In the present study, the 4 miRNAs with a gradually upregulated expression (miRNA-29a, miRNA29c, miRNA-195 and miR-497) possess target genes to promote proliferative activity, whereas the 4 miRNAs (miR-148-3p, miR-93, miR-106b and miR-185) whose expression was gradually reduced, possess genes to inhibit proliferative activity, such as tumor suppressor gene and the cyclin-dependent kinase inhibitor, p21WAF1 (Table I). Hepatocyte growth factor (HGF), cyclin E, Cdk4, Cdk6 and cyclin D1 play important roles in the progression of the cell cycle, and their molecules are the targets of upregulated miRNAs (Table I). By contrast, p21 (also known as p21CIP1/WAF1), sirtuin and fused in sarcoma (FUS)1 play important roles in the arrest of the cell cycle, and their molecules are targets of downregulated miRNAs (Table I). Therefore, these data suggest that numerous up- and downregulated miRNAs play an important role in the decline of the proliferative activity of hepatocytes with age.

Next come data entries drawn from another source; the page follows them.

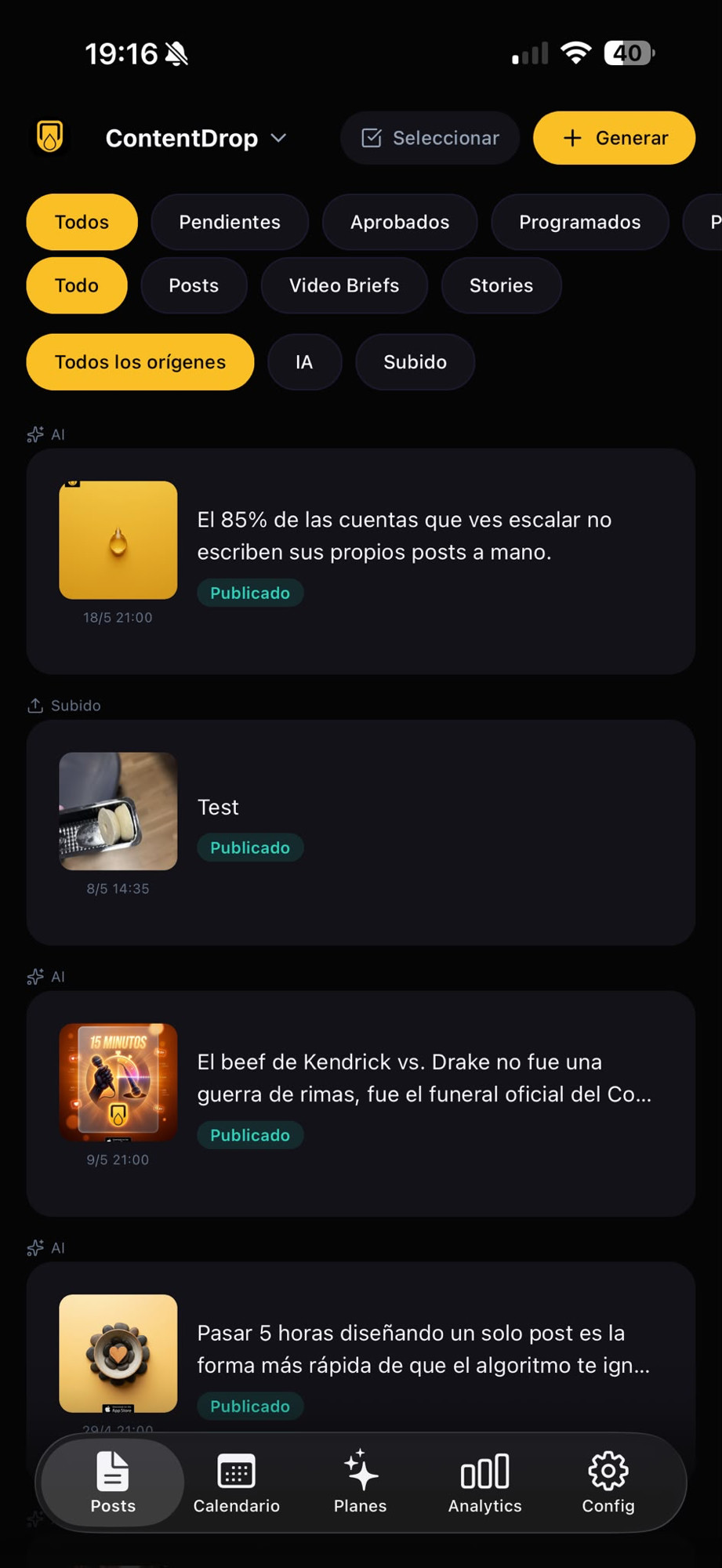Tap the upload icon beside Subido label

(x=35, y=706)
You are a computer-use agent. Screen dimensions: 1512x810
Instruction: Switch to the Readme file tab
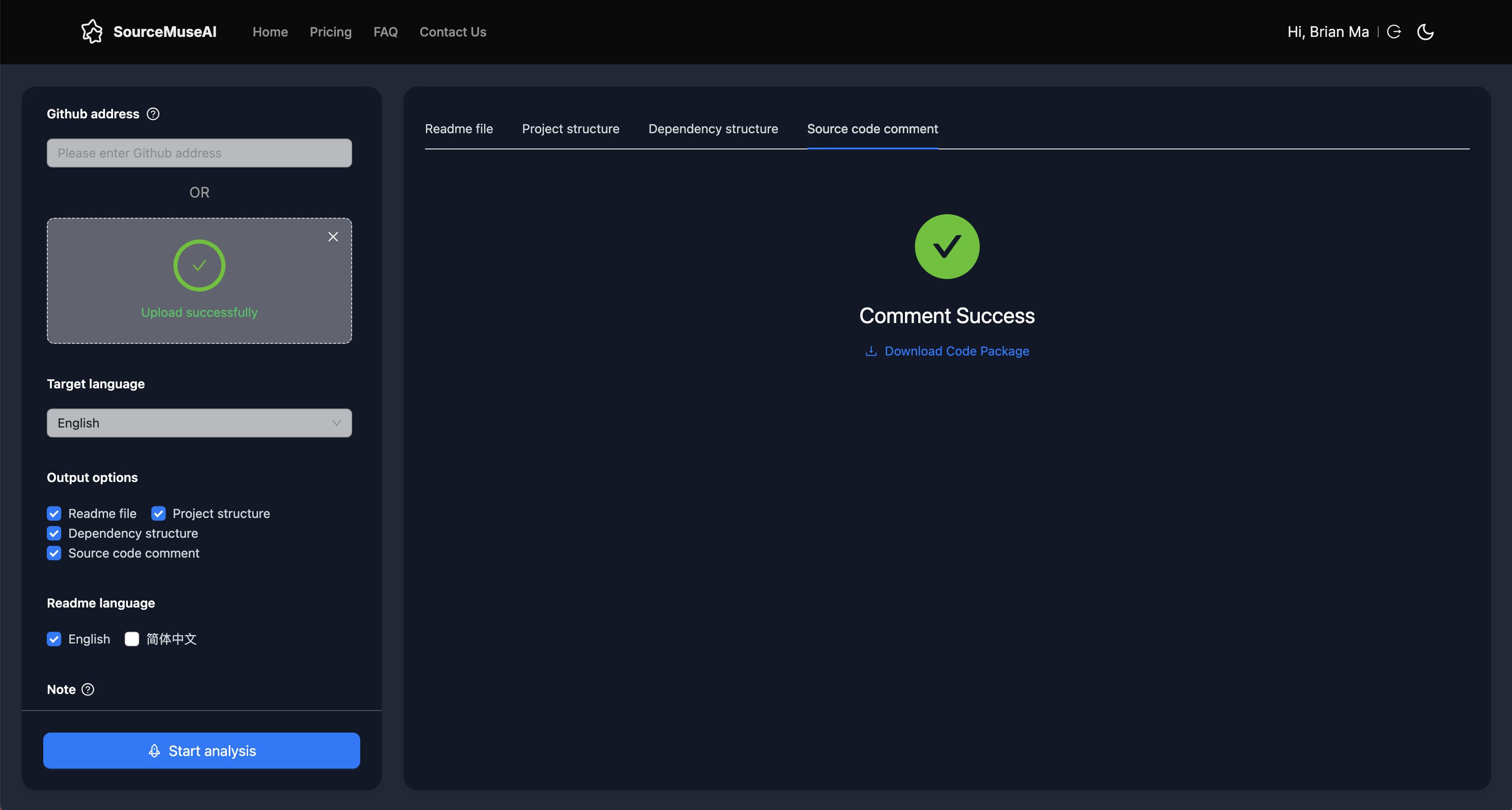(x=458, y=128)
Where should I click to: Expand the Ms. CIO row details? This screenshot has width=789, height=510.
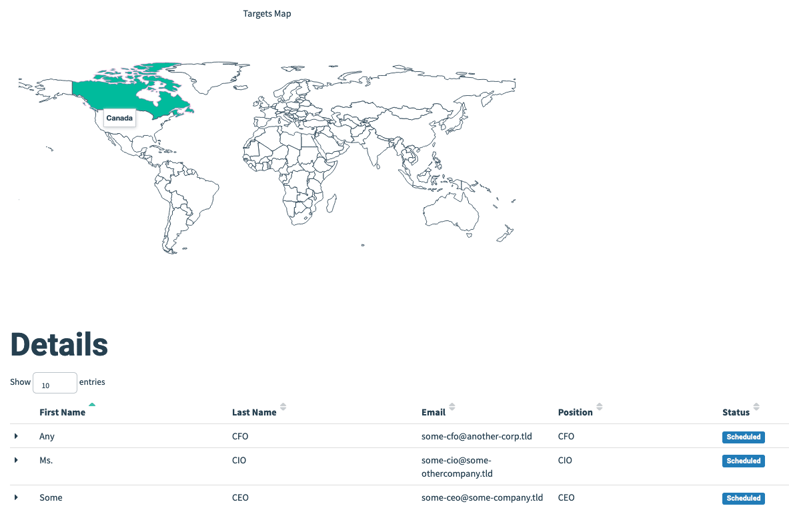pyautogui.click(x=16, y=460)
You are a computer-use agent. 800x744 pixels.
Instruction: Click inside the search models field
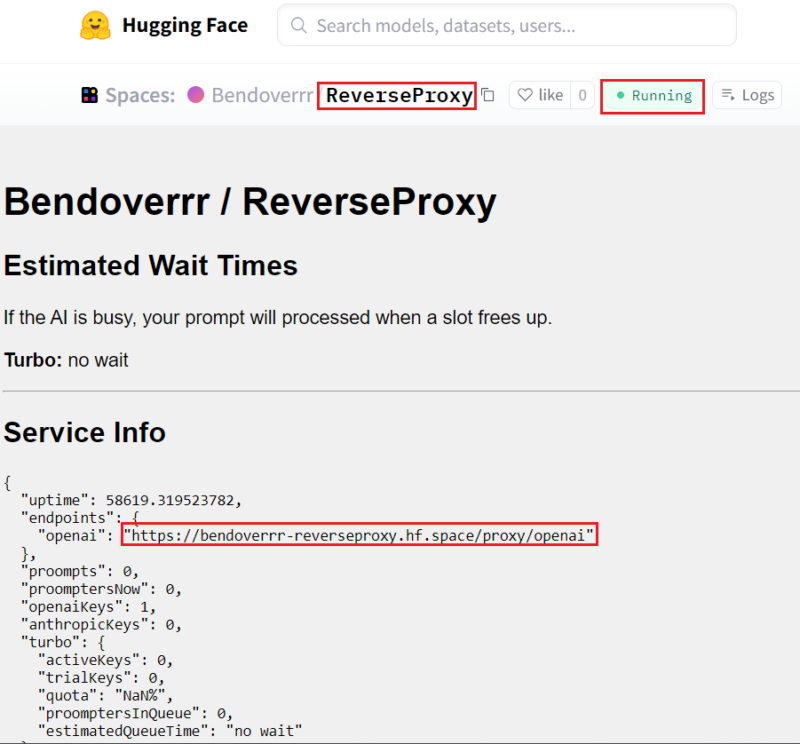coord(450,25)
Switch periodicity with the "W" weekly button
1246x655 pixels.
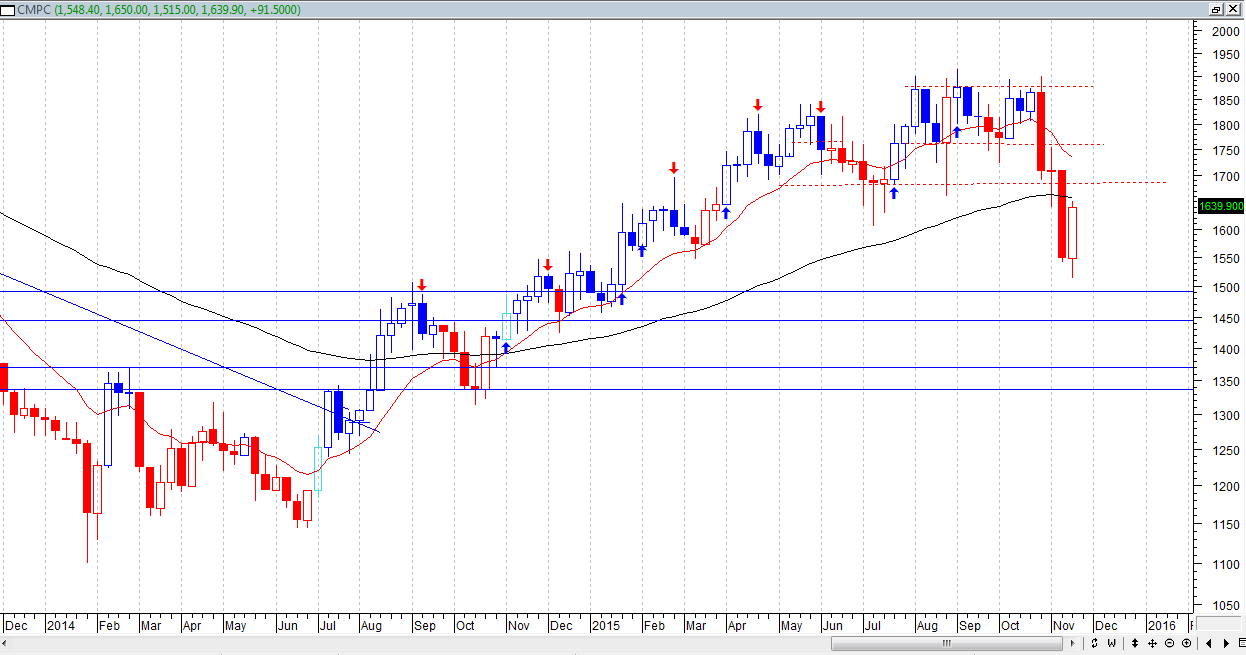click(x=1111, y=643)
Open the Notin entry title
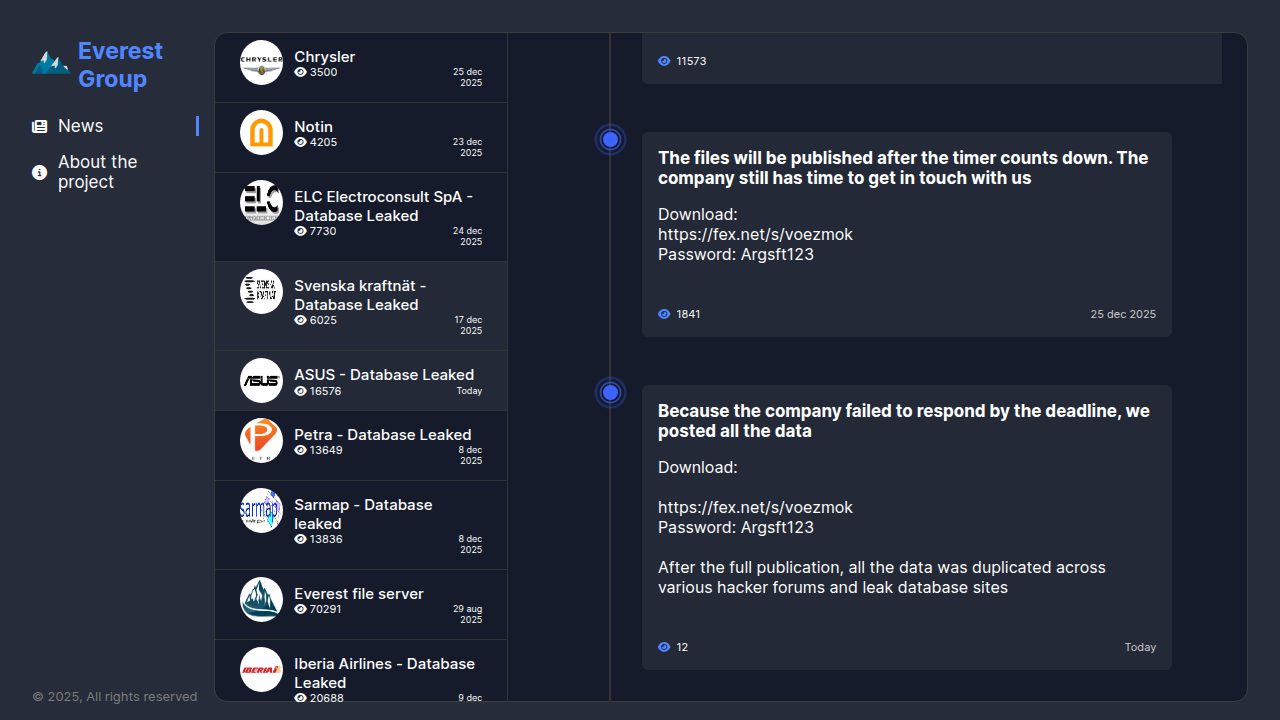The image size is (1280, 720). point(313,127)
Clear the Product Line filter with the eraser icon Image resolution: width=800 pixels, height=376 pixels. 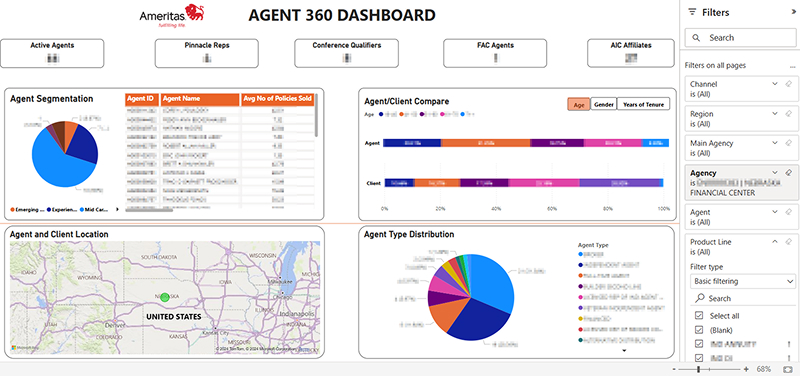click(788, 242)
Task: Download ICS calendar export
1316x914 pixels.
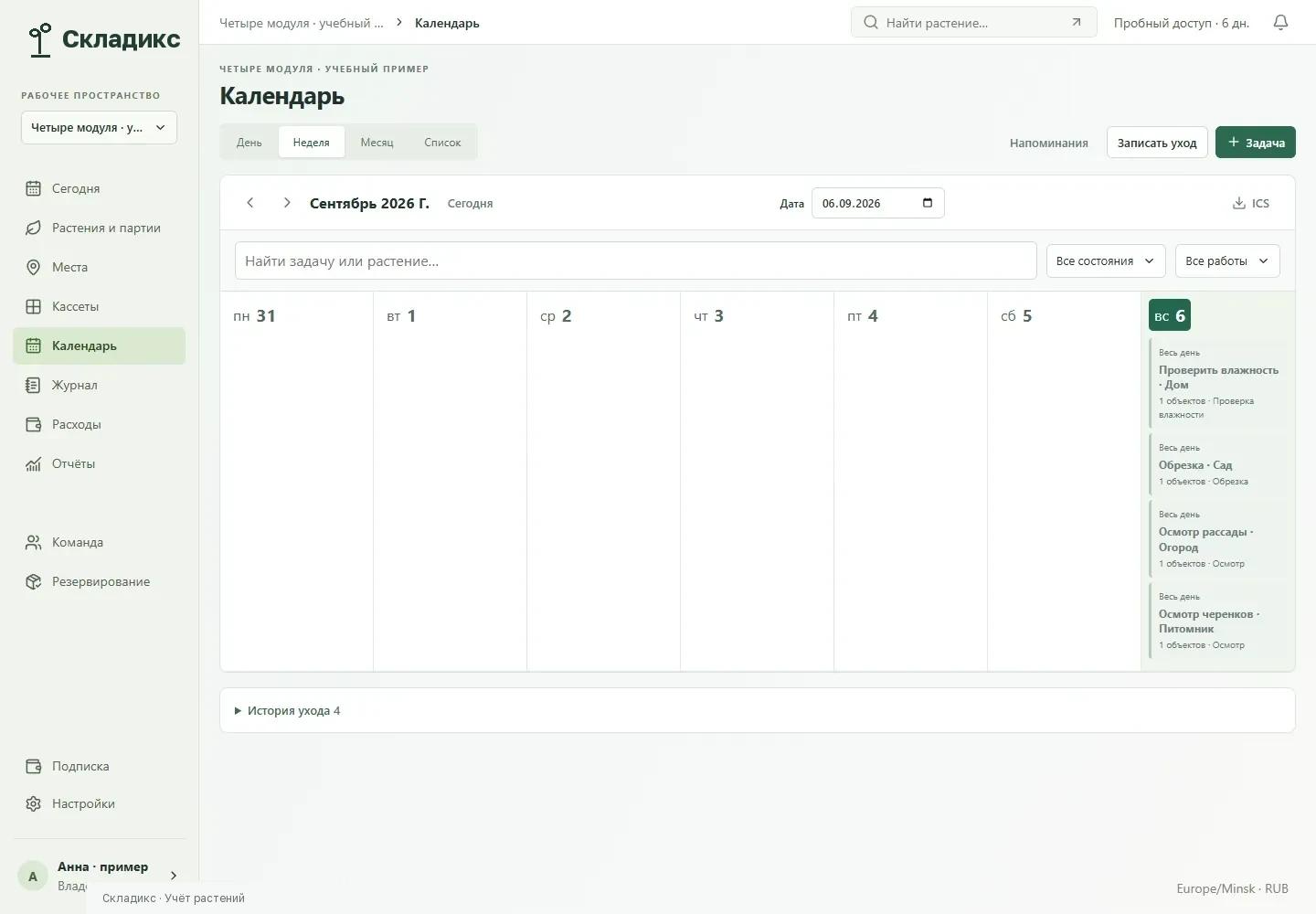Action: pyautogui.click(x=1251, y=203)
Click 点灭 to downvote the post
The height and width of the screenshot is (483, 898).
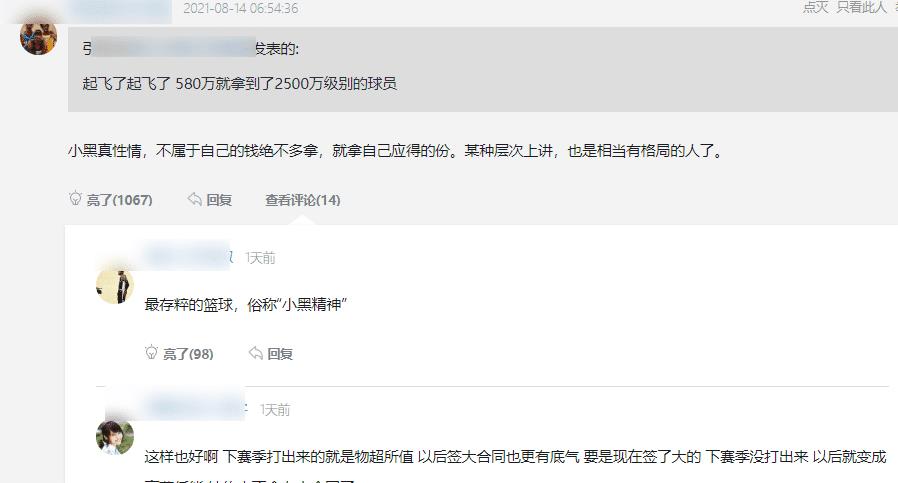tap(816, 7)
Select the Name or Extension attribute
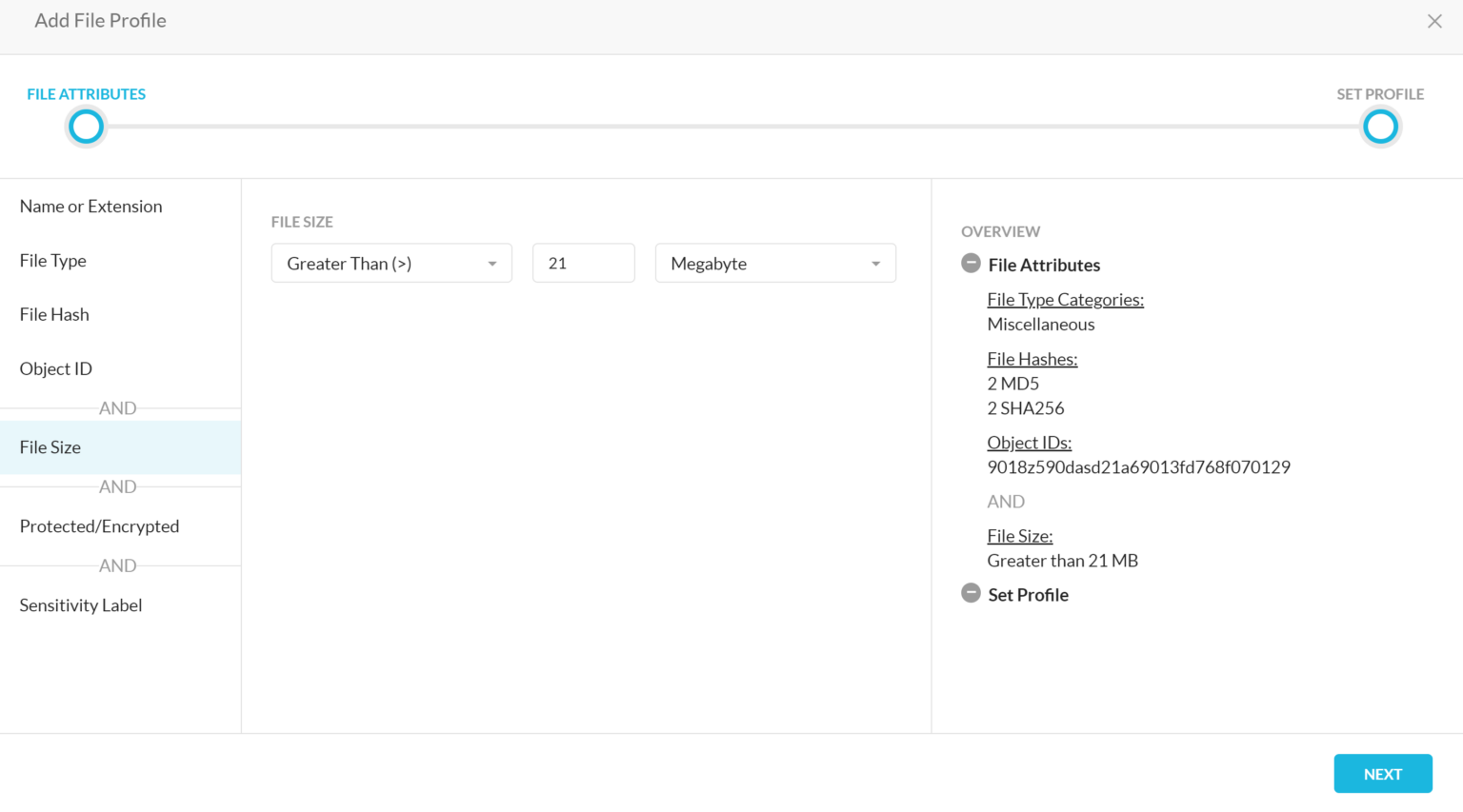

In conclusion, in the present study, we identified the upregulation of miR-29a, miR-29c, miR-195 and miR-497, and the downregulation of miR-301a, miR-148b-3p, miR-7a, miR-93, miR-106b, miR-185, miR-450a, miR-539 and miR-301b in the rat liver with age. Our data also suggest that important changes in miRNA expression occur during development, and one result of aging is likely to be changes in miRNA expression. Our findings suggest that these up- and downregulated miRNAs play important roles by regulating cell cycles that are related to liver senescence. Further studies are required to clarify additional miRNA targets, as well as the roles of miRNAs in the development of the complex process of aging in the liver.